‘It never rains, but it pours’ is a good way to describe much of Namibia’s rainfall.
By Annabelle Venter
Namibia’s rainfall typically takes place during the summer months.
Generally speaking, the north-eastern areas receive most of their rainfall during December and January, and further south-west the highest rainfall periods fall in January to March.
Summertime is a long, hot waiting game… waiting for the rains. But there’s a beautiful reward at the end.
By late summer most of Namibia is in the grip of extremely dry weather and the beige-toned landscape seems to be holding its breath in anticipation for the rains to make their appearance.
As December draws to a close, our northern regions have received their first rains, while further south we are often still waiting. We watch the magnificent clouds build up every afternoon, billowing out from the east. But no, it’s not yet our time to celebrate. So we continue waiting.
DID YOU KNOW? The average annual rainfall for Swakopmund is often less than 20 mm and for Katima Mulilo is around 700 mm!
Rain-meter sales probably rocket towards the end of the year. After the oppressive build-up of heat, we love the cool nights, lying in bed listening to the rain on our roofs and the thunder rolling around in the skies. We wake up with a sense of renewal; everything seems freshly laundered and revitalised. Our skins are less dry and the landscape seems to turn green overnight.
Come December and Namibians are winding down for their annual holidays.
Many look forward to going home to the Owambo and Caprivi regions to reunite with their families and work in the fields.
This is a much-anticipated economic activity every year, and depends crucially on rainfall – how much and when it falls. It’s a time to celebrate and renew social ties, and for many, the cultivation of the land strengthens traditional bonds.
To escape the stifling heat of the interior, city dwellers head off en masse to the coast where it’s cool. For some it’s the time to angle – for others to simply relax and catch up with friends and family.
Up in Caprivi, the summer rains will already be in full swing, while in Etosha the land is often still dry.

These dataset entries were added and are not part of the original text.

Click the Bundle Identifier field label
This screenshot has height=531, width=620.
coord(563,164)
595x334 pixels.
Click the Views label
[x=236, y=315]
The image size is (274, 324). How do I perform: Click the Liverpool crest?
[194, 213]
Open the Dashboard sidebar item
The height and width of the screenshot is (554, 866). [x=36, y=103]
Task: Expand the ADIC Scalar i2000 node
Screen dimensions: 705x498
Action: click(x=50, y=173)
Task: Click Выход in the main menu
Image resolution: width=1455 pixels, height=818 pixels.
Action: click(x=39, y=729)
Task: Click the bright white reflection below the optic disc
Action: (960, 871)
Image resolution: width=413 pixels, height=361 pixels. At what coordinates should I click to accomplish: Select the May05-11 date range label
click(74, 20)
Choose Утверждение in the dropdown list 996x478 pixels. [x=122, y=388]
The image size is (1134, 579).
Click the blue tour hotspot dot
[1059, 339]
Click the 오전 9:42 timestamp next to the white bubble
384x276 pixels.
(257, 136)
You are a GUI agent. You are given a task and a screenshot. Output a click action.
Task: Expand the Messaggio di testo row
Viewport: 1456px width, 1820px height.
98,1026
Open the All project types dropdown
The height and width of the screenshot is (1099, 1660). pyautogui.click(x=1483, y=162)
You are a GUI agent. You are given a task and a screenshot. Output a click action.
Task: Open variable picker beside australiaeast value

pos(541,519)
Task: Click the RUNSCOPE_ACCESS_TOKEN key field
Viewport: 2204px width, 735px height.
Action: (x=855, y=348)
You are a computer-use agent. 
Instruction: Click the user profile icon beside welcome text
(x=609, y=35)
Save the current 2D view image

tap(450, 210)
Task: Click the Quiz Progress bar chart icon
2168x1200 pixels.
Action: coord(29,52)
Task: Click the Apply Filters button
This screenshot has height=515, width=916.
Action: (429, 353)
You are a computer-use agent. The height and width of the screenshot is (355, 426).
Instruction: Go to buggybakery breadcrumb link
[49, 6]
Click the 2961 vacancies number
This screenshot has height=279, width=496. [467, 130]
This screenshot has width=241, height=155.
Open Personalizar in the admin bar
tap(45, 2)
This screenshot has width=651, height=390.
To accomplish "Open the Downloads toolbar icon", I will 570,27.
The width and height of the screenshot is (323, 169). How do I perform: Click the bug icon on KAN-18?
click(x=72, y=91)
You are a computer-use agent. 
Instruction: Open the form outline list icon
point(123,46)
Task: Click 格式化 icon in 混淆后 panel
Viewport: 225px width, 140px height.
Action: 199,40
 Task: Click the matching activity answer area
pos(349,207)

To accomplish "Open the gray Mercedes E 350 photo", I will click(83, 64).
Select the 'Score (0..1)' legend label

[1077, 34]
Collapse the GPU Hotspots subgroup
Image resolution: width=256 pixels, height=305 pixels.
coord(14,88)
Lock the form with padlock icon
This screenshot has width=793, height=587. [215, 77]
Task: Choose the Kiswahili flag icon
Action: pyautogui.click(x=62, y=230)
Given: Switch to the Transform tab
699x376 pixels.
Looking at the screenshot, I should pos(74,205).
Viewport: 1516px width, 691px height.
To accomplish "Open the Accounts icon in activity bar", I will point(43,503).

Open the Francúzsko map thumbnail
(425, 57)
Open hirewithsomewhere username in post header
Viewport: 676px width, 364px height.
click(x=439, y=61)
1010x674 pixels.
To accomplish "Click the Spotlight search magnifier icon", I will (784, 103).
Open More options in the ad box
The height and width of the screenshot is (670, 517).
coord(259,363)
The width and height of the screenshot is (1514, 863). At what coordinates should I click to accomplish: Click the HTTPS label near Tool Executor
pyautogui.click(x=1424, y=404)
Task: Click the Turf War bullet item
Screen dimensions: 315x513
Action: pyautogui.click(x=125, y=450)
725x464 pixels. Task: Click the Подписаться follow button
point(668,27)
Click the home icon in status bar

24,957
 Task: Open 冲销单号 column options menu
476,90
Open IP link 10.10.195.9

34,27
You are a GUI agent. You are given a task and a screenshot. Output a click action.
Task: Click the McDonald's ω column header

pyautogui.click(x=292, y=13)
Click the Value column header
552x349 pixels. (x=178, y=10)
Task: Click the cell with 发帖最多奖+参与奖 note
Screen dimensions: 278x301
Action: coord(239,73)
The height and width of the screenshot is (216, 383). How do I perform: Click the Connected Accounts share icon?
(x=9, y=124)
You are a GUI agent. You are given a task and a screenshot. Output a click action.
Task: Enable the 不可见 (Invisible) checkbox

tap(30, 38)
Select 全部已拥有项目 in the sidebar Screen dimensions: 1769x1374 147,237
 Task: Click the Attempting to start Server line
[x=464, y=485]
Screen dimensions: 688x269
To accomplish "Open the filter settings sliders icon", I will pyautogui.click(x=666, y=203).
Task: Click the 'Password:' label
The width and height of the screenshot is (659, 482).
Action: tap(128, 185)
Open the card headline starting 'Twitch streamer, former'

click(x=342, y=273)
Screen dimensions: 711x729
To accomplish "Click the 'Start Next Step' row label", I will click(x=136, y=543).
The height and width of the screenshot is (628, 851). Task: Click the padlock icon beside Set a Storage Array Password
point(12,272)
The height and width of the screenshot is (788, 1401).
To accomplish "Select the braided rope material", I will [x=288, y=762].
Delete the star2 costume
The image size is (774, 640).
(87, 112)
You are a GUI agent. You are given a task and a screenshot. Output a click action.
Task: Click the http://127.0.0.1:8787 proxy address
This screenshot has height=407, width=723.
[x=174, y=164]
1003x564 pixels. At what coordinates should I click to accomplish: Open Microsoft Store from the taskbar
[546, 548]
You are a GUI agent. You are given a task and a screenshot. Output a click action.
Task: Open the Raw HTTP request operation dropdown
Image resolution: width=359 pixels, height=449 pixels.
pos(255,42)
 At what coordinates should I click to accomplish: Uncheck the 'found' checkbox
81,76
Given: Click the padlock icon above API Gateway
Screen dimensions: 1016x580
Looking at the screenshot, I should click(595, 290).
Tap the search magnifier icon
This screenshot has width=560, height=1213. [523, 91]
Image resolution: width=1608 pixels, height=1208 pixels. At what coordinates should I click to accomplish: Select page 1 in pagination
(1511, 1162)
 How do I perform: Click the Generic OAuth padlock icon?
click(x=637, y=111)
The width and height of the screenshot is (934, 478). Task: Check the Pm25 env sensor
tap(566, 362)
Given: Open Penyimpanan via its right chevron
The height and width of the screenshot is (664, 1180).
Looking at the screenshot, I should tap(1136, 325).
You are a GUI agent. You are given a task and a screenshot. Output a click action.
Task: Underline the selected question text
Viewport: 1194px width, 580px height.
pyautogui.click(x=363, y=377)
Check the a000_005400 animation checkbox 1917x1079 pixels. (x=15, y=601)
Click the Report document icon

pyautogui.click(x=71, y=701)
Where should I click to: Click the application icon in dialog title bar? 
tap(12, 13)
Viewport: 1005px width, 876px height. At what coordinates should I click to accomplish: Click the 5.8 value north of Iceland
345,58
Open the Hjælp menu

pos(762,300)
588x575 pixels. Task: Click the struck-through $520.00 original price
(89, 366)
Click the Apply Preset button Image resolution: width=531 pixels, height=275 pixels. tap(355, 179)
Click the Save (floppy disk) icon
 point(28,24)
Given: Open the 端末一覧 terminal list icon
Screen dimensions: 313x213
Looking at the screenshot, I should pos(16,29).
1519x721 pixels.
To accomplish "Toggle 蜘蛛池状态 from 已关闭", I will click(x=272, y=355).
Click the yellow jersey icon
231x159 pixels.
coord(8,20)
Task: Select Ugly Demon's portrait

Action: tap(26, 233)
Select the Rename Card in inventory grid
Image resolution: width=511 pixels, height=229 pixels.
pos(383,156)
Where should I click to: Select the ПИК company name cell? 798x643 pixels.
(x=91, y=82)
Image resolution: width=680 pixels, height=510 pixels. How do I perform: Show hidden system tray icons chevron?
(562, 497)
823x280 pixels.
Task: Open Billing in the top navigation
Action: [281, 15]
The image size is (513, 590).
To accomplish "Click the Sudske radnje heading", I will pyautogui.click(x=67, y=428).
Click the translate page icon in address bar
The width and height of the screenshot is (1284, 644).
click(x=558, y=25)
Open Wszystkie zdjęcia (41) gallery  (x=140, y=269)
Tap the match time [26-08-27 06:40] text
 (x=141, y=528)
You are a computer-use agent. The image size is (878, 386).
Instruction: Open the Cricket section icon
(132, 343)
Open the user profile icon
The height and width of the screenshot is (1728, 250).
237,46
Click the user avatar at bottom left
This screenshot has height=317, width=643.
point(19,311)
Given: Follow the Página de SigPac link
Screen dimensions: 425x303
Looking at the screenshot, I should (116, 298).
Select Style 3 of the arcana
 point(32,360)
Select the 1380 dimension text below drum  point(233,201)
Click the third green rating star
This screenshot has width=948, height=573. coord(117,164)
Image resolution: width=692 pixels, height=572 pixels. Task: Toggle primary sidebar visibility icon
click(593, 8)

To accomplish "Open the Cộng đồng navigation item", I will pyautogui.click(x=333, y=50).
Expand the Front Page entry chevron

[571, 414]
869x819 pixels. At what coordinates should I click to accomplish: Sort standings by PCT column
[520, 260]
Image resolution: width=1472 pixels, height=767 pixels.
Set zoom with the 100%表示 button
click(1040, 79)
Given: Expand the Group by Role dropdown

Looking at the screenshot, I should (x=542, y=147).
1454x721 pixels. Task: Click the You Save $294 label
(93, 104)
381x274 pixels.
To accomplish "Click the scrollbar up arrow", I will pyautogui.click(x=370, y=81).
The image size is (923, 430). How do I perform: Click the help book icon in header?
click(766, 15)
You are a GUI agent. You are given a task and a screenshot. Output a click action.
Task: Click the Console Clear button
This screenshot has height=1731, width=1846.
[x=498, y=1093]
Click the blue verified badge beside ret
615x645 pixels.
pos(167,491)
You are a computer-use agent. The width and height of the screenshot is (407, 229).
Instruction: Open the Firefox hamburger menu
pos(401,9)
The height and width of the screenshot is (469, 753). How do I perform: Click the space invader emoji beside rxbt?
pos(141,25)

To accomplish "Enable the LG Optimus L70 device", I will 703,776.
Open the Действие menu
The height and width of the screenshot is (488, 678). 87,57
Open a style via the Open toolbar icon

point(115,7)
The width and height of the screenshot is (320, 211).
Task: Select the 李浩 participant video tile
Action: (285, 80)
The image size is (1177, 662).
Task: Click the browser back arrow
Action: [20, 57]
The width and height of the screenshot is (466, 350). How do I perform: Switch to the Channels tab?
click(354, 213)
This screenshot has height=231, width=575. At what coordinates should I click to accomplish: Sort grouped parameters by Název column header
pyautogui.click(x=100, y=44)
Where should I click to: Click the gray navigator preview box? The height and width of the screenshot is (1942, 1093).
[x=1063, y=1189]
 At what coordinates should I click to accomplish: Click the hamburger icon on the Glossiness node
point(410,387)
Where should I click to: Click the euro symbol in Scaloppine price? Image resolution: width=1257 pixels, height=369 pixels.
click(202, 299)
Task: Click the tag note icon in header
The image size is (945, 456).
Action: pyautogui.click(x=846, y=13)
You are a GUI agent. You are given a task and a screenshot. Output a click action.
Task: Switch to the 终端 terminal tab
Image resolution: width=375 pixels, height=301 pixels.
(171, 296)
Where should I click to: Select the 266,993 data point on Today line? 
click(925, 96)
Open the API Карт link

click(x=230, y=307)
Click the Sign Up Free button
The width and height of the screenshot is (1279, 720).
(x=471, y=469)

December and January before the rain, is an excellent time to visit Etosha, as game and predators must congregate around the waterholes.
This is where you’ll see thousands of birds gathering to drink – red-billed queleas, shaft-tailed whydahs in breeding plumage, and summer avian visitors like Abdim’s storks.
The trees will be alive with twittering, thirsty birds, and all over you’ll hear the plaintive calls of cuckoos – a sure sign that summer is here.
All the cuckoos are summer visitors, along with European bee-eaters and European rollers. In January/February the red-billed queleas are nesting – thousands to a tree – and wattled starlings will entertain you with their clown-like plumage.
By December the springbok have usually started lambing and it’s fun to try and spot the very first babies! This is definitely the hottest time of year.
When travelling between Okahandja and Karibib or north of Okahandja you may see people along the roadside selling wild, giant, edible mushrooms. Called omajovas, they are a delicacy that grow at the foot of termite mounds and appear only after sufficient rain.
In February, about three weeks after the first good rains, summer flowers begin to appear all over the country. Near Maltahöhe, you might be lucky enough to feast your eyes on the pink lilies, Crinum paludosum in bloom in a pan on farm Sandhof – 800 hectares of them in a good year!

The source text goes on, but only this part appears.